Vikki Wall admits she might join the growing number of Irish Aussie Rules players some day but says that for the moment she's satisfied with life in Meath.
"It’s definitely something I have an interest in but I’m in Ireland for the while anyway," one of the stars of the Royals’ unlikely All-Ireland triumph tells RTÉ Sport.
"I did the (AFLW) combine in 2019. I went over for just four days. I've had a few conversations over the last year or so, but it's still up in the air.
"It's an interesting one to watch, and see the girls doing so well over there.
"It's something I wouldn't rule out in the future, but at the moment I'm happy, I'm going back to do my masters in DCU, starting this week. I'll be here for this year, and committing to Meath this year, and really hoping to do well again next year."
Looking back on that momentous final upset against a five-in-a-row-chasing Dublin outfit, Wall says the belief in the newly promoted intermediate champions – who had previously lost the 2018 and ’19 finals - grew throughout the summer as they got to grips with the standard required from a senior side.
Their first league outing ended in a six-point defeat to Kerry on 23 May but just a month later they handed the same opposition a 10-point beating in the Division 2 final.
"Within the camp, we definitely had a belief that we could do it," she says of the All-Ireland decider.
"We had a call at the start of the year with our psychologist Kelley Fay. We would have set out a few things and the minimum standard for us was to stay in senior.

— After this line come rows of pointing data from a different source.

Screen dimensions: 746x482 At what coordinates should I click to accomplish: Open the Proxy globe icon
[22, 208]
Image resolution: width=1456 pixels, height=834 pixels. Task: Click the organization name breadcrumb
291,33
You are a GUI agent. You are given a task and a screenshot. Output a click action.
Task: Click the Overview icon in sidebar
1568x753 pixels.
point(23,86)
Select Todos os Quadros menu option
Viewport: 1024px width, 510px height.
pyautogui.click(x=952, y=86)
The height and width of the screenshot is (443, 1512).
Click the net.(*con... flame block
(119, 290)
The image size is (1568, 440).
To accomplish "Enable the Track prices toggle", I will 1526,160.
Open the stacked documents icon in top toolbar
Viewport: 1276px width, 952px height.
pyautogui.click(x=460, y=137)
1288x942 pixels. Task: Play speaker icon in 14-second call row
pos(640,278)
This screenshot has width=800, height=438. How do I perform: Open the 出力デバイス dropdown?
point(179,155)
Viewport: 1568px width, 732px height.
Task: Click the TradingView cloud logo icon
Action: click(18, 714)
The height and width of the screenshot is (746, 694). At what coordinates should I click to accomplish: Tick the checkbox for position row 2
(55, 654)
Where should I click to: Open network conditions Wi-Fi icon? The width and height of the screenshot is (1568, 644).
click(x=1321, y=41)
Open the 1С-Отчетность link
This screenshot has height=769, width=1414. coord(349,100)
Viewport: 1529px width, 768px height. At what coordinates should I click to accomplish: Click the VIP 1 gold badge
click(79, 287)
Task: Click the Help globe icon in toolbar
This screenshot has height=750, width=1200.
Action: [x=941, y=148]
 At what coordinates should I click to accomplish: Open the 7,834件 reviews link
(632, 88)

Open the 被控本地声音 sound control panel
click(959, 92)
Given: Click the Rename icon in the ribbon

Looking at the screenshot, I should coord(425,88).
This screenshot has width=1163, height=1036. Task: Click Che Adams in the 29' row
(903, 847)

"Once we got over playing that first senior team of the year (Kerry), we thought 'We can come together and definitely cause a bit of a stir in the senior ranks’.
"Then we were in breakout rooms and the mention of an All-Ireland was probably there a few times. But once we got over (quarter-final opponents) Armagh and knew the system that we were playing was able for those bigger teams, I think that’s maybe when the switch flicked.
"When I think back to the 2019 All-Ireland when we were losing, in the last five minutes I was thinking, 'Oh God, we've lost this. It's gone.' But against Cork (in the semi-final) I actually wasn't thinking a huge amount, it was literally just let's get the next ball and stuff like that."
On the big day, an early lobbed goal from Wall’s Dunboyne and county forward colleague Emma Duggan helped Meath build a cushion against the Dubs – "she said she meant it so we’ll stick with that storyline for the moment anyway!" – but was she worried when the holders closed the gap to two points late on?
"We acknowledged during the week that Dublin would get a purple patch," she says. "A team as good as them is always going to have a patch of 10-15 minutes that they are dominant.
"For us, our main focus was to keep their scoring down during that purple patch and we focused on not letting in any goals. That was huge for us, Dublin had scored a lot of goals.
"It wasn’t until after the game that I realised we had been leading for the entire game. For us it was about keeping them at bay for as long as possible.
"We proved ourselves against a lot of senior teams this year. I think we have definitely solidified that now."